Dairy and Carrots and Soy Oh My



Acid Reflux, Asthma, Common Variable Immune Deficiency, Eczema, Food Allergies, Postural Orthostatic Tachycardia Syndrome, and so on.

Guess which of the above mentioned conditions caused me to shed tears first? 

Ding, ding, the prize goes to those of you who said food allergies (don’t worry I’ve shed tears over the others, but some have taken me longer to fully comprehend).

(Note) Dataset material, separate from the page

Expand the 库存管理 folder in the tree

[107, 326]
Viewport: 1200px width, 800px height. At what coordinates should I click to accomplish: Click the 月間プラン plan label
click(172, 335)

Ry’s first food allergy diagnosis was to milk protein, which sounded simple enough; we just needed to avoid dairy and any of the tricky sounding names that mean dairy on food packages.  I had dropped her off at preschool with the intention of doing some grocery shopping and cooking with our new lifestyle in mind that evening after I picked her up.  I literally got to aisle 3 before I started sobbing. I don’t mean a dainty feminine little sniffle, I mean the full blown sobs, runny nose, blood red eyes kind of cry.  Every single item I picked up seemed to have dairy or casein or some dairy byproduct in it, and I started to wonder what a vegetarian (remind me to tell you about the third grade field trip one of these days if you want the backstory on that decision) could cook and get a 4 year old to actually eat.

I picked Ry up from school that day and she wanted Chinese for dinner so we drove to the Chinese Buffet a block or so from our condo.  I learned 2 things during that meal that sustained us for the days or weeks or months to come: the Chinese Buffet was pretty reasonably priced for the 2 of us, and it is super easy to avoid dairy in Chinese food.  So that was our strategy until I could find my cooking feet.
Thanks to the suggestion of a colleague, we discovered soy and soy products and were back in the game again.

We learned pretty quickly that Caden was allergic to dairy-based formulas so we suavely switched him to a soy formula only to learn that he didn’t tolerate soy either.  He ended up on a pre-digested hypoallergenic infant formula (yummy, huh?) and I was left once again thinking what in the heck are we going to eat?

But hey, there are plenty of fruits and veggies out there in the world to try so we’d be adventuresome and what a cool diet I imagined that we’d have.

Then we introduced to Caden to his first baby food, and discovered very violently and rudely that he has an anaphylactic reaction (extreme life threatening allergy) to…………carrots.  This quickly ruled out many other root vegetables and cross pollenated foods like celery and kiwi.  Now before you say it, yes I know carrots are supposed to be a hypoallergenic food---I’ve heard that a time or two.  But I can also tell you without a doubt that we immediately know if any amount of carrot or beta carotene has found its way into the food by the reaction that Caden starts to have.  Carrots are a trick one though because they are cheap and plentiful and apparently make a great natural food coloring and bulk substance in everything from banana cakes to soups to sauces to crackers. 

Don’t worry it gets better.  Thanks to my own IBS we have had to move to a gluten free diet and for my husband’s health we watch carbs.  Caden is on a low sodium diet while Ryley is on an extremely high sodium diet.  And to add insult to injury Caden’s fruit intake has to be restricted because he doesn’t produce enough of the enzyme that breaks fruit sugars down.  And then there’s the feeding aversion that we have battled compliments of Caden’s sensory processing disorder that further limits texture, temperature, and color. 

Are we having fun yet?

Seriously, it seems overwhelming when you listen to it and honestly as I type it all out, I’m starting to sweat a little, but you adapt.  That initial food allergy broke me down because I didn’t know how to adapt yet.  Each new food allergy certainly sends us back to the drawing board and we all read package labels with the best of them.  We try to avoid eating out whenever possible and we get the amazing opportunity to try grains and products that we probably wouldn’t have otherwise. Heck I thought  chia seeds were just for growing my cute animal shaped plant during the holidays; who knew they were tasty and healthy?  Same goes for sunflower butter and a whole host of other foods. 

Don’t get me wrong, it isn’t always easy but it does make me giggle a little when someone asks if there are any food allergies.  Uh yea, let me tell you a little about Caden’s tale.